(Chinese) LLN seems to incorrectly parse individual words. Is there any way to override this?

Example:

In this scene, the word I want to highlight is 礼服 (formal attire). LLN parses the section 买礼服 (buy formal attire) is 【买礼】+【服】instead of 【买】+【礼服】. Due to Chinese not having spaces, I totally get why picking out individual words is difficult (although in this case, it’s a clear error because 买礼 is not a word). I would love to know if there was a way to override this, highlight the two characters 礼服 and indicate to LLN that this is a whole word?

I would say that there is an error like this in around 10% of all Chinese subs, another really common one is where a character in somebody’s name gets caught in with other characters and messes things up.

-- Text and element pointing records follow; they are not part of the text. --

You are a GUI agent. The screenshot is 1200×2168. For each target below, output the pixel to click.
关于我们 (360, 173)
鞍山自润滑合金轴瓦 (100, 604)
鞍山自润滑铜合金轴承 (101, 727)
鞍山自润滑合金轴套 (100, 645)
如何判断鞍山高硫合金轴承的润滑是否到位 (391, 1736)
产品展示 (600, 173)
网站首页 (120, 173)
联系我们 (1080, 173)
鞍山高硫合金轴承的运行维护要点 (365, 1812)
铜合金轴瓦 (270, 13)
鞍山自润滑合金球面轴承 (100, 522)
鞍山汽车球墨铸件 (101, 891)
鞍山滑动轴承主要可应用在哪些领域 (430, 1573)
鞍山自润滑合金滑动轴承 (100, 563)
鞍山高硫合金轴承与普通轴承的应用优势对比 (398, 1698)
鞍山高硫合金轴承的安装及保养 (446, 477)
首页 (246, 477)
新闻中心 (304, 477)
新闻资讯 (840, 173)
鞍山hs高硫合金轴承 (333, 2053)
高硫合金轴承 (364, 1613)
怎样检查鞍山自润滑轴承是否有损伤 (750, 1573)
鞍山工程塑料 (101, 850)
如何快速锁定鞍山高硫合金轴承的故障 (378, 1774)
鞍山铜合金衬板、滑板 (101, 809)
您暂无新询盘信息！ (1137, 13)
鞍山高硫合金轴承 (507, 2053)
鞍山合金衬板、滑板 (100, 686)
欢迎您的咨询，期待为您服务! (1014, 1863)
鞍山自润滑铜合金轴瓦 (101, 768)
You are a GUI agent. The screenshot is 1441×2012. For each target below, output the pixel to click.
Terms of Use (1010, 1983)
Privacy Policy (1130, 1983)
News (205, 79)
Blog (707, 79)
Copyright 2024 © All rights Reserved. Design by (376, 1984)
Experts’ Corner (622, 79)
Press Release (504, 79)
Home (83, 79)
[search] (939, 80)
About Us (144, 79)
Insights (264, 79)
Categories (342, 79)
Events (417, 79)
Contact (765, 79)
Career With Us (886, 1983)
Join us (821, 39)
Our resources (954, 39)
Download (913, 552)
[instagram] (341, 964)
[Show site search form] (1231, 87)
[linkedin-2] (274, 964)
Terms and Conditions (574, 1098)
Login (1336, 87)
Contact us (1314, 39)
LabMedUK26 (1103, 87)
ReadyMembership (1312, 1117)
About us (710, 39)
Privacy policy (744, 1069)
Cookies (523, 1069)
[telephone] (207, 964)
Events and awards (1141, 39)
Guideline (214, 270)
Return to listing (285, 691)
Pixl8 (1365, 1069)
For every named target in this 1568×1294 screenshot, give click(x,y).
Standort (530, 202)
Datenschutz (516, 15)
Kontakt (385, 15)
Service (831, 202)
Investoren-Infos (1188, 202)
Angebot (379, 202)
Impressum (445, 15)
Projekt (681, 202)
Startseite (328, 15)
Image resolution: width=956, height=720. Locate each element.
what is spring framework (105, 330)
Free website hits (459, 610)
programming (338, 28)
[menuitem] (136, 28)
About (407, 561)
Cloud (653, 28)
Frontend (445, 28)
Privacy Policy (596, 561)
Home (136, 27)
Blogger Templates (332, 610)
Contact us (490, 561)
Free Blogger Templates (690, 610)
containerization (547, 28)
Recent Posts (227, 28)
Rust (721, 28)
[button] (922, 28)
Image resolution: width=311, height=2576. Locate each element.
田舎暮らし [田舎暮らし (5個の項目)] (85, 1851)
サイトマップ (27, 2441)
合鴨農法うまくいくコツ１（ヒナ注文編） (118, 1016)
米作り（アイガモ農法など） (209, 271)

Again, super difficult or impossible to correctly program that behaviour, but an override option would be excellent.

1 Like

I am observing this behaviour as well. I would say that the error is more than 10% especially around quite frequent characters such as 我、你、他、不、沒、就、好.

Few more examples:

Subtitle:【妳就直接告訴我】
LLN split:【妳】【就直】【接告】【訴我】
Expected: 【妳】【就】【直接】【告訴】【我】.

Fragment:【看起來好像】
LLN split:【看】【起】【來好】【像】
Expected:【看】【起來】【好像】or【看起來】【好像】

Not sure what is backing the LLN for Chinese, but here is one link that might be useful: MDBG dictionary (download). The dictionary is also being used in app Pleco.

Current behaviour makes LLN quite frustrating to use because:

  • can’t translate and bookmark words, if the word is split in two separate clusters of letters
  • can’t translate words that are part of larger cluster/phrase considered as one unit by LLC
  • bookmarking words does not highlight them in other subtitles when it happens that the split is different

Note that the current word split is not 100% consistent across subtitles. In one it might be A BC DE, in another it might be AB CD.


Adding few more examples, if that might help for analysis of the problem:

This one has a longer sequence of words joined together in a translated phrase:

Text:【真的很謝謝妳】
LLN:【真的】【很謝謝妳】
Expected:【真的】【很】【謝謝】【妳】

This one has 3 out of 8 correct:

Text:【你今天應該有帶腦袋出門吧】
LLN:【你】【今天】【應】【該】【有】【帶腦】【袋出】【門吧】
Expected:【你】【今天】【應該】【有】【帶】【腦袋】【出門】【吧】

Hi. Chinese didn’t really get the proper NLP processing tools it deserved, as we were lacking time. We did make a better effort for Japanese, because we anticipated anime fans would like using LLN. Pinyin will be added shortly, and I’ll look into better tokenisation.

1 Like

Would you recommend me any mainland mandarin(no Taiwanese) contents on Netflix?
Because I have a plan learning mainland Chinese but almost all Netflix dramas and cartoons are from Taiwan and they don’t fit on simplified mainland mandarin subtitles.